Part of perfect crime is not posting it on Web
Even if you are very proud of yourself for figuring out how to scam a taco joint for a free lunch, it is poor practice to shoot a video on how you do it and post it on YouTube. Robert Echeverria, 32, is seen on the video calling the Del Taco in Rialto, Calif., and telling the manager that he is a high-powered CEO who had a problem with a previous order. Then he sends his cohorts to the restaurant to pick up the "correct" order. Then they eat tacos and laugh. Somewhere in there, they gave their phone number, which made it easier for police to find them when they saw the video. Echeverria got 30 days in jail, three years' probation, and is banned for life from the Rialto Del Taco. "I tried to get him to stay away from all Del Tacos, but the judge said just the one," Deputy District Attorney Doug Schaller said.
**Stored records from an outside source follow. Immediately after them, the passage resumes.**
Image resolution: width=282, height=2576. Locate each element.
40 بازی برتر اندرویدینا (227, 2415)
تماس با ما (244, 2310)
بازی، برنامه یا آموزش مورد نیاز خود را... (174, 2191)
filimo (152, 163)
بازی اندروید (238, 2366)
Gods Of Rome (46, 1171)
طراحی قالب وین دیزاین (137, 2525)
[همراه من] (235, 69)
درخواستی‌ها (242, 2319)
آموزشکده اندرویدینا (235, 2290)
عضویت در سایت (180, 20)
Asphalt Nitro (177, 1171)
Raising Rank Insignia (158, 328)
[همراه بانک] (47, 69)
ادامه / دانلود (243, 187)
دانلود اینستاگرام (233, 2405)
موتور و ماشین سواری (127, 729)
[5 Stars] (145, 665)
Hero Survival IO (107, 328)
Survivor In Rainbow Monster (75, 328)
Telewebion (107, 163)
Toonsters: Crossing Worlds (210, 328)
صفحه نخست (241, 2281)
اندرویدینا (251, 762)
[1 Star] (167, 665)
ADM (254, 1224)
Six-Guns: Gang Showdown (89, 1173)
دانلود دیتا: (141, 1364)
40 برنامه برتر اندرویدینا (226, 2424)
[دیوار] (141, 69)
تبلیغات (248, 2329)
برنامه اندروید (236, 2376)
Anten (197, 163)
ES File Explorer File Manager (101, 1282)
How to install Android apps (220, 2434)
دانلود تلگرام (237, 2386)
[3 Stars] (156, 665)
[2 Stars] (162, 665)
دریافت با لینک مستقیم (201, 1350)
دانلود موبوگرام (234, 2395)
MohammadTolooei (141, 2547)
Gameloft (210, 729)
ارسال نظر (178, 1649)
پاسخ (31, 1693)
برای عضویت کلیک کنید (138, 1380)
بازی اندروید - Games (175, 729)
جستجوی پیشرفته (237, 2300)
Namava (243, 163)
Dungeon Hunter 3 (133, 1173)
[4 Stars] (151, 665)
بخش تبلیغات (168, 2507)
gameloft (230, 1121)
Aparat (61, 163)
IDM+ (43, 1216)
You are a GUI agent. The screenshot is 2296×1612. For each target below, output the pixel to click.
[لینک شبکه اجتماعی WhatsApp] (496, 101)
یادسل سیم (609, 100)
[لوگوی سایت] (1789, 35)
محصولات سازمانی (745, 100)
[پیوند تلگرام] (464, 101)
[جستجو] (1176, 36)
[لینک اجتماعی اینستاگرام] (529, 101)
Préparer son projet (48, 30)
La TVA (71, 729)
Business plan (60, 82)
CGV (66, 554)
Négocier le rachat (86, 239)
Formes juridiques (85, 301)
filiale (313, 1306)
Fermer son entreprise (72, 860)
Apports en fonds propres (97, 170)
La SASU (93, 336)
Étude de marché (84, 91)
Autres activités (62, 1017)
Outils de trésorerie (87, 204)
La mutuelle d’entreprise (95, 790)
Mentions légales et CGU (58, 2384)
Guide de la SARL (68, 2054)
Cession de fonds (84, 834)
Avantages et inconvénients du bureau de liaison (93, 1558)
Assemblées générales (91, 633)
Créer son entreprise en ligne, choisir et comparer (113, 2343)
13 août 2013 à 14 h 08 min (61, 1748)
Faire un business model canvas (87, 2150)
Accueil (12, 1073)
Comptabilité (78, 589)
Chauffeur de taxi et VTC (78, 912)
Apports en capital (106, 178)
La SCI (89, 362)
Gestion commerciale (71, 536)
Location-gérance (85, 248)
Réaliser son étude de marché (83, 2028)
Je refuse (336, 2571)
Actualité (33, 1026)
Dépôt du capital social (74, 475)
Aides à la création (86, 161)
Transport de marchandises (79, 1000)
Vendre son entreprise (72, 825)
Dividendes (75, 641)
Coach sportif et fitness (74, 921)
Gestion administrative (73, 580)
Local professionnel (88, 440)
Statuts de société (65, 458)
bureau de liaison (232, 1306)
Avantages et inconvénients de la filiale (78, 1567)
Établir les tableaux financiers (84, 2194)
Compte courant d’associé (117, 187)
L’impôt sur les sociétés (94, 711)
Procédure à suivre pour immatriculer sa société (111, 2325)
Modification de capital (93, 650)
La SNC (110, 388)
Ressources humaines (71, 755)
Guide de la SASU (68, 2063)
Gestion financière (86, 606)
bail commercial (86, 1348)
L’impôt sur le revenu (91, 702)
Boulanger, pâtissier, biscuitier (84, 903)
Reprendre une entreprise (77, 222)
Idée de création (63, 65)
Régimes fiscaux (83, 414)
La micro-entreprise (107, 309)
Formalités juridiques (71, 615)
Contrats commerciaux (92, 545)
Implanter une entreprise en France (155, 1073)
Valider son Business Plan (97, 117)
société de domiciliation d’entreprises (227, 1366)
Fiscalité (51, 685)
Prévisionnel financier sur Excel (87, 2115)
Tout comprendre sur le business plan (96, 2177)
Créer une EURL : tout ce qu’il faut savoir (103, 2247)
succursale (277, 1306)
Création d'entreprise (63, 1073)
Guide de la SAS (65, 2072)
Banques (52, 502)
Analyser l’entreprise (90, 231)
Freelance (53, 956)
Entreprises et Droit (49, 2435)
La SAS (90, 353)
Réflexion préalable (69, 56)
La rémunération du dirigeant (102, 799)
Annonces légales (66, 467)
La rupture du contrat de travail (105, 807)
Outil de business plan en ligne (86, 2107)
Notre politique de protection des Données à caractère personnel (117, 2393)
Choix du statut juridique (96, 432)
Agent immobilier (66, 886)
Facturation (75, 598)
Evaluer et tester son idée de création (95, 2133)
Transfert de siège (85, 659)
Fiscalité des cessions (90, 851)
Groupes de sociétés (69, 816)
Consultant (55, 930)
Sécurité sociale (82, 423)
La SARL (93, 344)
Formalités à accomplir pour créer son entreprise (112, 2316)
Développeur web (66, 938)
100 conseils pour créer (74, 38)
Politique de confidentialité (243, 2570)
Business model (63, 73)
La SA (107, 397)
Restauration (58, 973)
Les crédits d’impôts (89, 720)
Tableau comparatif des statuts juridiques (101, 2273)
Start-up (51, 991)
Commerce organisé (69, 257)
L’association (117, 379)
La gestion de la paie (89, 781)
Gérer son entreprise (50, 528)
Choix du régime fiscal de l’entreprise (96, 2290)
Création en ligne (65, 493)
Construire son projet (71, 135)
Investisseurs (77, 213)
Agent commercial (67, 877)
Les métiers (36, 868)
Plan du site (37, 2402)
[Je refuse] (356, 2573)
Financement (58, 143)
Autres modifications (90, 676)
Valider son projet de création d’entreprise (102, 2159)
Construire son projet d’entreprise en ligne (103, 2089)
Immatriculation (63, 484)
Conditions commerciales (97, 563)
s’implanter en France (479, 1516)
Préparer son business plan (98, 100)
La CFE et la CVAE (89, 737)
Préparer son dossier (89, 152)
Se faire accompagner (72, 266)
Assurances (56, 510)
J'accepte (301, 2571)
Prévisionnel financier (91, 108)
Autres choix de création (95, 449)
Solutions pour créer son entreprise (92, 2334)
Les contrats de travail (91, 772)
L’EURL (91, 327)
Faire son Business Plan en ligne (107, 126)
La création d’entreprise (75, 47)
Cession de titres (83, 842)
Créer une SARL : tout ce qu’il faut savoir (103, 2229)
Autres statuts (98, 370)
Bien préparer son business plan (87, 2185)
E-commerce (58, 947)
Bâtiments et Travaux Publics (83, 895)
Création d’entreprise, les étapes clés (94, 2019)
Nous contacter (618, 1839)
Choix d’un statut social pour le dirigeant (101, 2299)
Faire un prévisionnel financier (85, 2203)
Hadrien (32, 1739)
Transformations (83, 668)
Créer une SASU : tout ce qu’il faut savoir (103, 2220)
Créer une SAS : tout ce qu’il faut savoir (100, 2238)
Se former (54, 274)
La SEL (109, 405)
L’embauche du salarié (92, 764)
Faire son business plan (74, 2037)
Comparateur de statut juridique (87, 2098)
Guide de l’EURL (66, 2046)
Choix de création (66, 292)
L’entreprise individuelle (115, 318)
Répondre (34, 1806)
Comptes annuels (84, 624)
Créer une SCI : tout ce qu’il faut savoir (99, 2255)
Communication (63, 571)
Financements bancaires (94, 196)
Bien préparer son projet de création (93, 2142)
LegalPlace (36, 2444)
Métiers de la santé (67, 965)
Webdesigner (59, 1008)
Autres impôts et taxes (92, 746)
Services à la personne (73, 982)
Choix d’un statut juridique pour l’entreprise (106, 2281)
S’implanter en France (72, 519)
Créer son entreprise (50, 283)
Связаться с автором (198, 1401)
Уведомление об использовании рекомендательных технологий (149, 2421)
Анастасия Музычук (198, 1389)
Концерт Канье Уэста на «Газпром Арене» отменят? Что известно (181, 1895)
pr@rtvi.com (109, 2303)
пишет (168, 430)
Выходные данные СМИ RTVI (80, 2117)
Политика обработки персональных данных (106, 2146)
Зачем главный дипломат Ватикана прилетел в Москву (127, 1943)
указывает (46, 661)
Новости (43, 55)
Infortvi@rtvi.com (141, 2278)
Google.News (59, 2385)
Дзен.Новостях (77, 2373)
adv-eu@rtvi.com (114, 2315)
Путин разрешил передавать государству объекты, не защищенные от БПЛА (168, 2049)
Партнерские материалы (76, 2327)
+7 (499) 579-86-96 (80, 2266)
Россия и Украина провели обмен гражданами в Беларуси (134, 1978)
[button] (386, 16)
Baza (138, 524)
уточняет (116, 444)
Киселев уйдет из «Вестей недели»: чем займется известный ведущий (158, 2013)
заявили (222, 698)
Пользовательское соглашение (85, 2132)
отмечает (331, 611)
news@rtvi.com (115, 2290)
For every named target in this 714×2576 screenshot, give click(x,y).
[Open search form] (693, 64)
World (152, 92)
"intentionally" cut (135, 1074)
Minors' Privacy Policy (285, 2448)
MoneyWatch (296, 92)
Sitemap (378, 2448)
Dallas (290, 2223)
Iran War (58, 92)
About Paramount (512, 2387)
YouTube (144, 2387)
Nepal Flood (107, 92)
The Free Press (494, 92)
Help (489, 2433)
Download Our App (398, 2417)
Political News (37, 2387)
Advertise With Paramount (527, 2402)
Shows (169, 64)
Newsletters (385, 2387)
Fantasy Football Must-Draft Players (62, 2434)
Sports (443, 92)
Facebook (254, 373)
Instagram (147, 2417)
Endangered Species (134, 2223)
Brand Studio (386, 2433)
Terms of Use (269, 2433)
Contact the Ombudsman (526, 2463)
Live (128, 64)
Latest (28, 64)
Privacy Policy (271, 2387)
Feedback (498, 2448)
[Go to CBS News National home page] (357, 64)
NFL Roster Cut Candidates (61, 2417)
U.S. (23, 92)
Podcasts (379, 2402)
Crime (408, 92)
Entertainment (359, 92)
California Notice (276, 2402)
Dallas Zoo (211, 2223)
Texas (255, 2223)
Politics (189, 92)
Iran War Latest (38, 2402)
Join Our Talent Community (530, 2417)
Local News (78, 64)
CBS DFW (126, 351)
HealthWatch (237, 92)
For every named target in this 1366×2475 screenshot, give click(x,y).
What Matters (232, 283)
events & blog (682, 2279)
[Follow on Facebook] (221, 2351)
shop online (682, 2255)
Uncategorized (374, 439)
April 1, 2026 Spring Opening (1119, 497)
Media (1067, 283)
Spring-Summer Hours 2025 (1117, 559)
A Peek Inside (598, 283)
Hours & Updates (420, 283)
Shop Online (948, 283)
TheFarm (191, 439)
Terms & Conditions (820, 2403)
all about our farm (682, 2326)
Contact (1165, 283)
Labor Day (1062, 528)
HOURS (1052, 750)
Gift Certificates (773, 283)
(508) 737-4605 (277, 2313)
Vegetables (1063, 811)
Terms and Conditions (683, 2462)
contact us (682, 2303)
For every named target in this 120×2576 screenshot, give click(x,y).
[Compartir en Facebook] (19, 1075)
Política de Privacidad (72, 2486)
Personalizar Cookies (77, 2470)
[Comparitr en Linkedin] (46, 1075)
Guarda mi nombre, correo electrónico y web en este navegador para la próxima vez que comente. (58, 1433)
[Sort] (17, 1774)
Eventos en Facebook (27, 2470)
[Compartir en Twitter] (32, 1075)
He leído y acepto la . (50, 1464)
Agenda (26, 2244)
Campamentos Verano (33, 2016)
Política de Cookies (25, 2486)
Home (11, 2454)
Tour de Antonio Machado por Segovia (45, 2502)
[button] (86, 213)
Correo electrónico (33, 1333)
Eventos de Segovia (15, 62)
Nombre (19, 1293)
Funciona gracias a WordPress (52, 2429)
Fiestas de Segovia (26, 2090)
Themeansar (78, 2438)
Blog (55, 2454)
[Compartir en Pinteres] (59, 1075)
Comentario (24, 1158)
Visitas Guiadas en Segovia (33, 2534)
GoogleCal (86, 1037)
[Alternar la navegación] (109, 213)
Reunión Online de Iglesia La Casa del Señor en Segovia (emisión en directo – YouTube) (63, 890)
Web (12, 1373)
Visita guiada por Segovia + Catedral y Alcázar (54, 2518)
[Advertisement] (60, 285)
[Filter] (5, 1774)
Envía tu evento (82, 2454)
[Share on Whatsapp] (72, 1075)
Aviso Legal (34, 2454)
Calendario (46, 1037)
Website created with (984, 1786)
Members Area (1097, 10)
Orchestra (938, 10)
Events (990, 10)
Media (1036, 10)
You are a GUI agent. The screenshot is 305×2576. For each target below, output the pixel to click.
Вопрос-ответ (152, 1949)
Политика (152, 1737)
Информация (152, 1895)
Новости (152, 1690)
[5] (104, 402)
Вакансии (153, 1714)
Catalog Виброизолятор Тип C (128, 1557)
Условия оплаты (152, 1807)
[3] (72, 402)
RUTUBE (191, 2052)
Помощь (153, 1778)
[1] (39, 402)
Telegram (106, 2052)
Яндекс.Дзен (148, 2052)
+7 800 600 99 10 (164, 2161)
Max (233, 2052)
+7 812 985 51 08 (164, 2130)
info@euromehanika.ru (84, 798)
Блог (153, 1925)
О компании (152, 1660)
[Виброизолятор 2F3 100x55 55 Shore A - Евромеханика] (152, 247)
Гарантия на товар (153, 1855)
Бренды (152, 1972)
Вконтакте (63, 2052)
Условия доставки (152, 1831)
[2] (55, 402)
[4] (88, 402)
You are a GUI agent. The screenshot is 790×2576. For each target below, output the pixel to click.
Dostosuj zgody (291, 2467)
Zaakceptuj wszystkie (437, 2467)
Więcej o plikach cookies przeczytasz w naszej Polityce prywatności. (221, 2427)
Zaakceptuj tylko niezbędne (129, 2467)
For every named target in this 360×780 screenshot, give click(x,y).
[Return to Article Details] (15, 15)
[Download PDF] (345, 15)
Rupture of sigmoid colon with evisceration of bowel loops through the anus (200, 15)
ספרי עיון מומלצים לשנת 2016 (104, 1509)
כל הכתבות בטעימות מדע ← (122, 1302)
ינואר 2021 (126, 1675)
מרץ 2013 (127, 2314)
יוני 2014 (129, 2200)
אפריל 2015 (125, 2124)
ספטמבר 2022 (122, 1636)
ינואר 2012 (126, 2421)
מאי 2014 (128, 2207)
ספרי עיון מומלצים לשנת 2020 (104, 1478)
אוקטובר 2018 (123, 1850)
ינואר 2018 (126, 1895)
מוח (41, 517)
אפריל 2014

Careful where you point pepper spray
Two bank robbers in Poland have learned to check the wind patterns of the heating units before conducting a heist. The men told the cashier to open the till, then planned to hit her with pepper spray, rendering her out of commission while they emptied the loot into their bags. But as they sprayed, the heater kicked in and blew the pepper spray back into their faces. They staggered blindly out of the bank. "They only managed to escape because they had a pal outside in a getaway car," said a police spokesman. They are still on the loose.
Stowaway's fatal flaw was direction
A man trying to sneak his way into England had a plan. He jumped on top of a truck in the coastal town of Calais, France, and hid in the wind deflector on top of the cab. But he made a terrible mistake in his plot: He jumped on top of a truck that was heading east, not west, on an aid trip to Kosovo. After sitting on top of the truck for about 50 miles, and knowing that he should have been in England after less than half that, he figured out his mistake and began banging on the roof of the truck. "It was a huge surprise," driver Tom Conlin to the Sun. "When we stopped the man climbed down, mumbled 'very sorry' and ran off."
A man who put himself on a list to be banned from casinos cannot take himself off the list, according to an appeals court in Atlantic City, N.J. Known only as "S.D." in the filings, the man put himself on the list after a really bad night at the casino in July 2004. He started trying to take himself off the list about an hour later, with no more luck at that than he had at the casino. "S.D. has no fundamental right to gamble, constitutionally or statutorily," the court wrote. S.D. started working vehemently to get off the list since learning casinos in Las Vegas would ban him also. There was no report as to how much S.D. has lost to lawyers trying to get him back into the casinos.